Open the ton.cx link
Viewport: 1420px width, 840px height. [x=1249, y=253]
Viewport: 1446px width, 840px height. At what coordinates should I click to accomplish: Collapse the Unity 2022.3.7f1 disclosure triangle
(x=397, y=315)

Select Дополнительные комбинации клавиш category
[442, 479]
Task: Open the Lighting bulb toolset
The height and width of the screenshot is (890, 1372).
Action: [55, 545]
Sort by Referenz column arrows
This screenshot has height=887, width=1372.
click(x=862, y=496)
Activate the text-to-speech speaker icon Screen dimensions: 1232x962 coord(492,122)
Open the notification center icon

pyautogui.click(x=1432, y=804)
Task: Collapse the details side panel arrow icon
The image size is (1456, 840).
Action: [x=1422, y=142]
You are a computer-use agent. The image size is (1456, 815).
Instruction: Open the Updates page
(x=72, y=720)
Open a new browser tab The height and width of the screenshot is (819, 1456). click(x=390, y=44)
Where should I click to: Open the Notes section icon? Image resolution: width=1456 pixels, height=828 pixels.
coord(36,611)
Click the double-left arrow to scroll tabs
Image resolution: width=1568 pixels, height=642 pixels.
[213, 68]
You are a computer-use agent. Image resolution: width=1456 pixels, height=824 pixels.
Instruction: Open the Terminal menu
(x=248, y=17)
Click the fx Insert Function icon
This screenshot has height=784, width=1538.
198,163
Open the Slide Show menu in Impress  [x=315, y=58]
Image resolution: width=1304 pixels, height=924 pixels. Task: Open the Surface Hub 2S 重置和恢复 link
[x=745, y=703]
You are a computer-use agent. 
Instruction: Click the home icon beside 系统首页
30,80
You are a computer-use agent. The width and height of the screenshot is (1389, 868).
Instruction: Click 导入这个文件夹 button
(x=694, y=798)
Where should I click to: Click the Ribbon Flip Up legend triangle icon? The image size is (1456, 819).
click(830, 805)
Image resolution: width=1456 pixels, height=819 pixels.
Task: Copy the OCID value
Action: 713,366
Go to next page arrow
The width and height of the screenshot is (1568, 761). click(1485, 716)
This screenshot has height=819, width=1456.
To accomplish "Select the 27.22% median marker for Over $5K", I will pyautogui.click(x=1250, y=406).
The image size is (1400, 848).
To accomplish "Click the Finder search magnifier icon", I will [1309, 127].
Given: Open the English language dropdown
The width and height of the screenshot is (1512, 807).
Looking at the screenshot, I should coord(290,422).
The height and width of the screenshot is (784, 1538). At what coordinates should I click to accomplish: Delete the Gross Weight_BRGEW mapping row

* [Task prompt]
Write out each entry above exactly as it is written.

* [Response]
Open the ton.cx link
Viewport: 1420px width, 840px height. [x=1249, y=253]
Viewport: 1446px width, 840px height. At what coordinates should I click to accomplish: Collapse the Unity 2022.3.7f1 disclosure triangle
(x=397, y=315)

Select Дополнительные комбинации клавиш category
[442, 479]
Task: Open the Lighting bulb toolset
The height and width of the screenshot is (890, 1372).
Action: [55, 545]
Sort by Referenz column arrows
This screenshot has height=887, width=1372.
click(x=862, y=496)
Activate the text-to-speech speaker icon Screen dimensions: 1232x962 coord(492,122)
Open the notification center icon

pyautogui.click(x=1432, y=804)
Task: Collapse the details side panel arrow icon
The image size is (1456, 840).
Action: [x=1422, y=142]
You are a computer-use agent. The image size is (1456, 815).
Instruction: Open the Updates page
(x=72, y=720)
Open a new browser tab The height and width of the screenshot is (819, 1456). click(x=390, y=44)
Where should I click to: Open the Notes section icon? Image resolution: width=1456 pixels, height=828 pixels.
coord(36,611)
Click the double-left arrow to scroll tabs
Image resolution: width=1568 pixels, height=642 pixels.
[213, 68]
You are a computer-use agent. Image resolution: width=1456 pixels, height=824 pixels.
Instruction: Open the Terminal menu
(x=248, y=17)
Click the fx Insert Function icon
This screenshot has height=784, width=1538.
198,163
Open the Slide Show menu in Impress  [x=315, y=58]
Image resolution: width=1304 pixels, height=924 pixels. Task: Open the Surface Hub 2S 重置和恢复 link
[x=745, y=703]
You are a computer-use agent. 
Instruction: Click the home icon beside 系统首页
30,80
You are a computer-use agent. The width and height of the screenshot is (1389, 868).
Instruction: Click 导入这个文件夹 button
(x=694, y=798)
Where should I click to: Click the Ribbon Flip Up legend triangle icon? The image size is (1456, 819).
click(830, 805)
Image resolution: width=1456 pixels, height=819 pixels.
Task: Copy the OCID value
Action: 713,366
Go to next page arrow
The width and height of the screenshot is (1568, 761). click(1485, 716)
This screenshot has height=819, width=1456.
To accomplish "Select the 27.22% median marker for Over $5K", I will pyautogui.click(x=1250, y=406).
The image size is (1400, 848).
To accomplish "Click the Finder search magnifier icon", I will [1309, 127].
Given: Open the English language dropdown
The width and height of the screenshot is (1512, 807).
Looking at the screenshot, I should coord(290,422).
The height and width of the screenshot is (784, 1538). At what coordinates should I click to accomplish: Delete the Gross Weight_BRGEW mapping row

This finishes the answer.